Patient performance before and after treatment was assessed by using screening tests for dementia. They assessed memory, executive functions and language, and were conducted before the start of the study and at two, four and 12 weeks. The 12-week assessment was given eight weeks after the last treatment.

All the tests were administered and scored according to standard procedures. They were analysed using a standard statistical technique called analysis of variance.

What were the basic results?

Both groups of five patients were similar in terms of dementia scores, with each scoring about 66% on the sentence comprehension test.

After two weeks of the trial, the four-week rTMS treatment group improved their performance on the sentence comprehension test, scoring 77%. The other group did not improve their performance. However, the two groups showed no difference in other outcomes, such as cognitive tests, at two weeks.

A significant improvement was found in both groups after their active treatment sessions. At four weeks, the group treated for four weeks improved to 77.3%  and the group that was given two weeks of real rTMS treatment improved to 75.4%.

At 12 weeks (eight weeks after treatment stopped) both groups had sustained a similar improvement (78.7% and 75.7%).

How did the researchers interpret the results?

The researchers say that their findings provide initial evidence for the persistent beneficial effects of rTMS on sentence comprehension in AD patients. They hope that, along with other treatments, this may represent a new way of treating language dysfunction in AD patients.

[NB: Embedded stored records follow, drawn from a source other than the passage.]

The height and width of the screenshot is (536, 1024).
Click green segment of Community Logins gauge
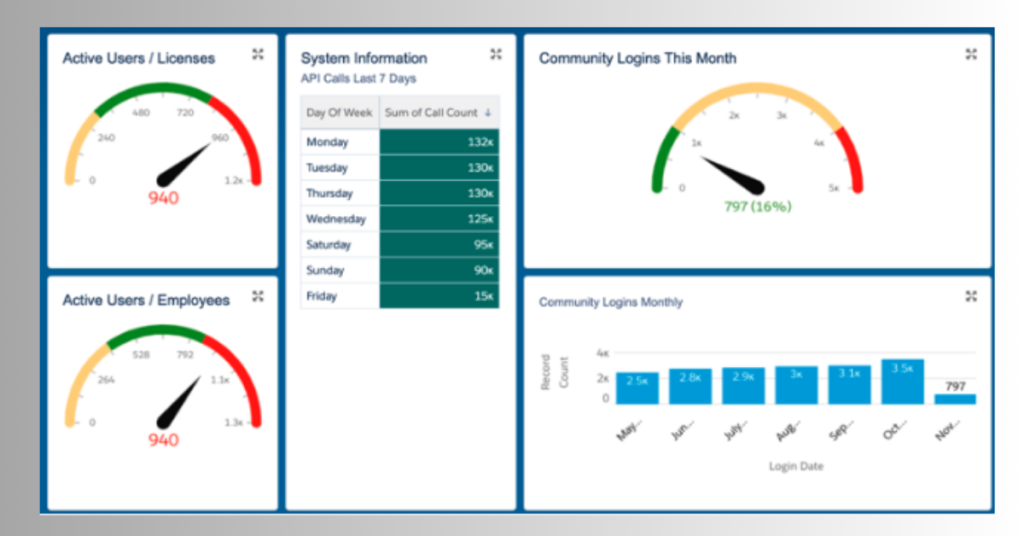coord(660,162)
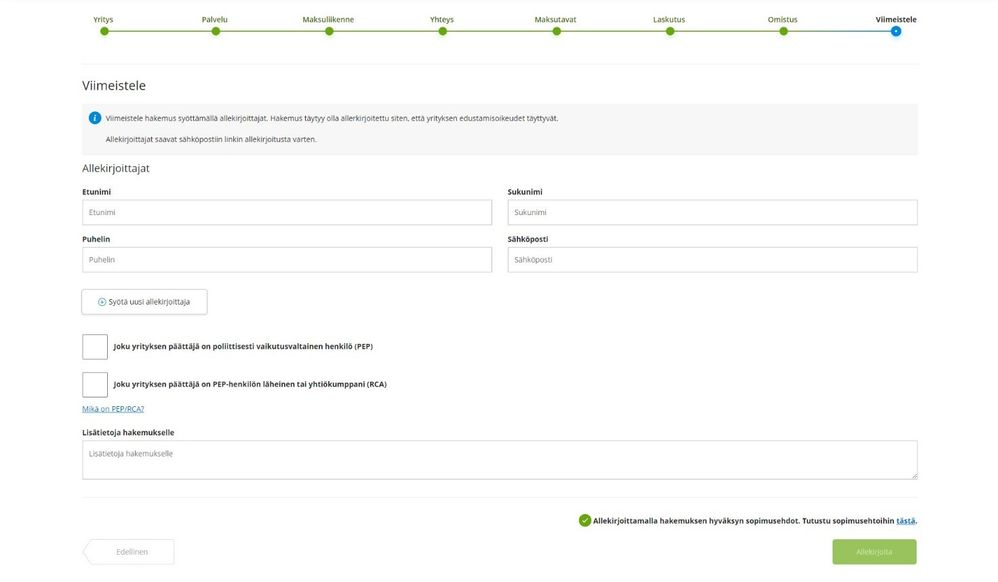Jump to the Yritys step dot
The width and height of the screenshot is (998, 582).
[x=104, y=31]
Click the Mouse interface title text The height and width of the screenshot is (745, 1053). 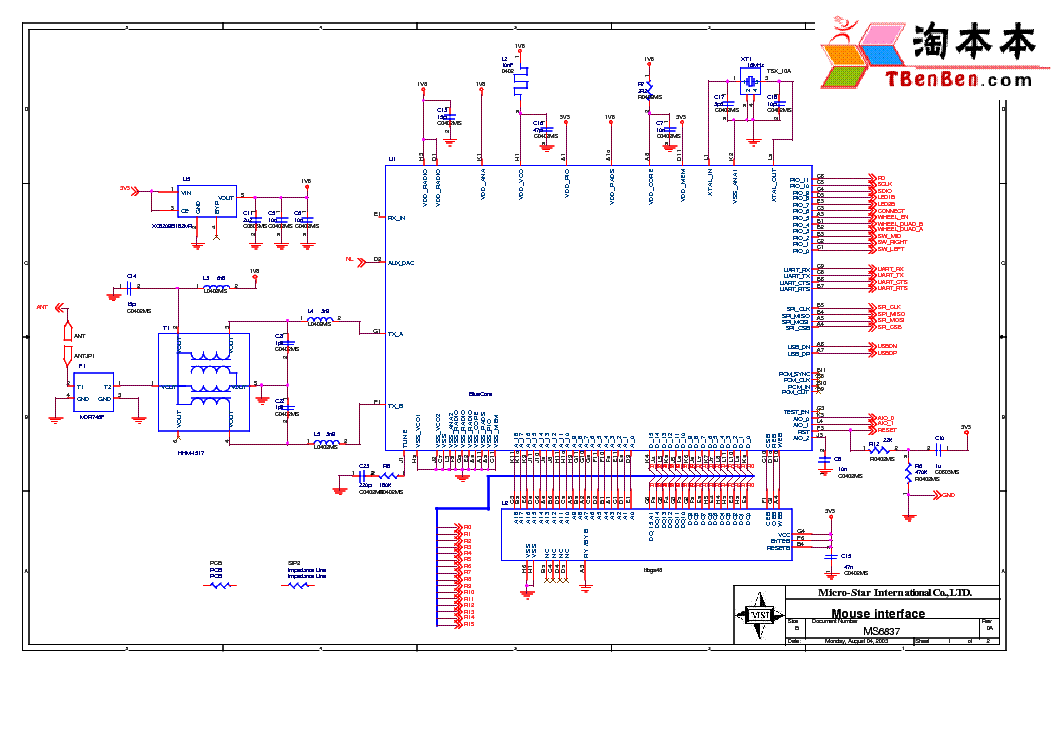(878, 614)
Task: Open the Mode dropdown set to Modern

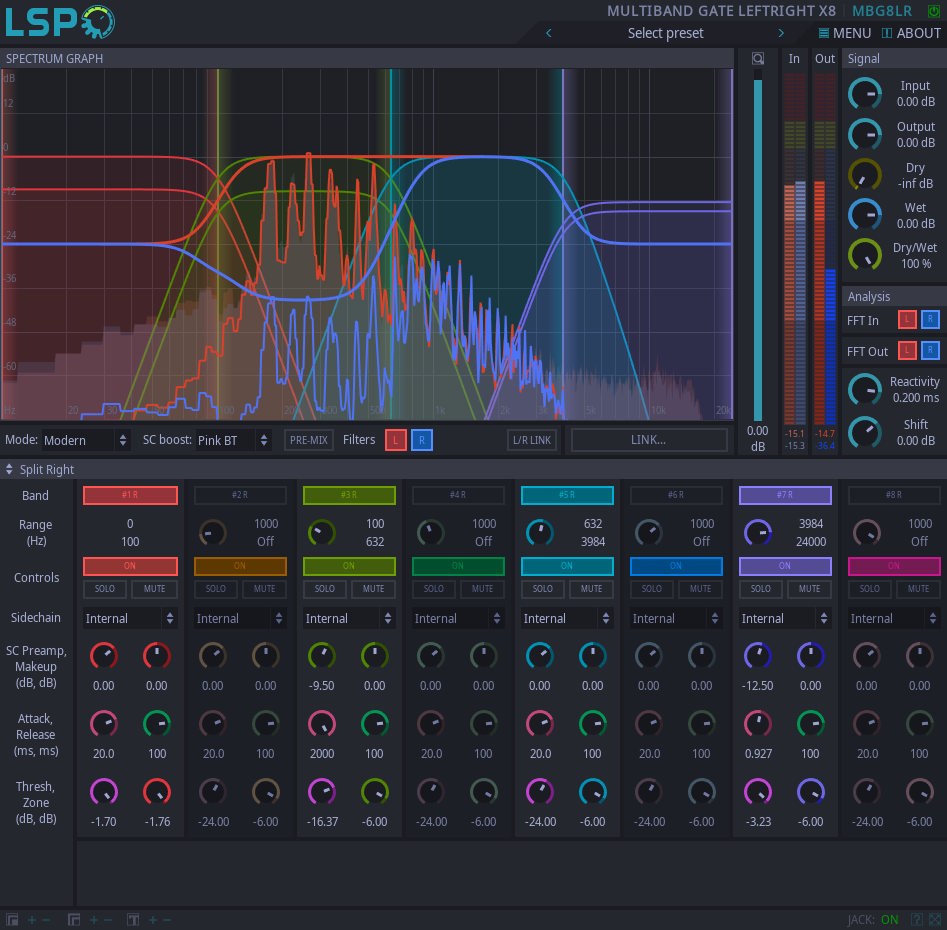Action: point(86,440)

Having said that, the results are preliminary and signify potential uses of stimulating the brain with magnetic forces. They go on to to justify the research by claiming that it “holds considerable promise, not only for advancing our understanding of brain plasticity mechanisms, but also for designing new rehabilitation strategies in patients with neurodegenerative disease”.

Conclusion

This is a very small study, which has shown a short-term effect of an experimental technique that delivers repetitive strong magnetic fields to the brain. There are several technical points to note about the study, and some points about its applicability for general use:

  • The random allocation to two groups was not described in the report, meaning it is not clear how this was done. Studies with small numbers like this are particularly prone to bias due to the imbalance between the groups in their baseline characteristics. The characteristics of the groups were reported by the researchers and appeared to be similar, although the real rTMS group did have slightly higher education levels (6.4 years compared to 4.8 years in the placebo group).
  • The fact that no group received a full four-week placebo treatment means that it is not possible to compare the effects of four weeks of treatment against a group that was not treated at all. It would be interesting if the effect of the treatment wore off and, if so, how long it would take for all patients to return to the baseline level of language understanding. The researchers could have done this, but did not.
  • The applicability of this treatment to all patients with Alzheimer’s disease is not at all clear. Maintaining overall function for as long as possible is important to people with Alzheimer’s disease, but these sorts of outcomes were not measured or did not improve.
  • Many of the tests that the researchers used to assess things such as the ability to name objects (a specific problem for people with Alzheimer’s disease) did not improve. The large number of statistical tests performed increases the likelihood of observing statistically significant differences just by chance.

These researchers have identified some short-term benefits in some people from their new treatment: however, before the headlines and the researchers’ own conclusions can be justified, more research will need to be conducted, preferably through larger, longer placebo controlled studies.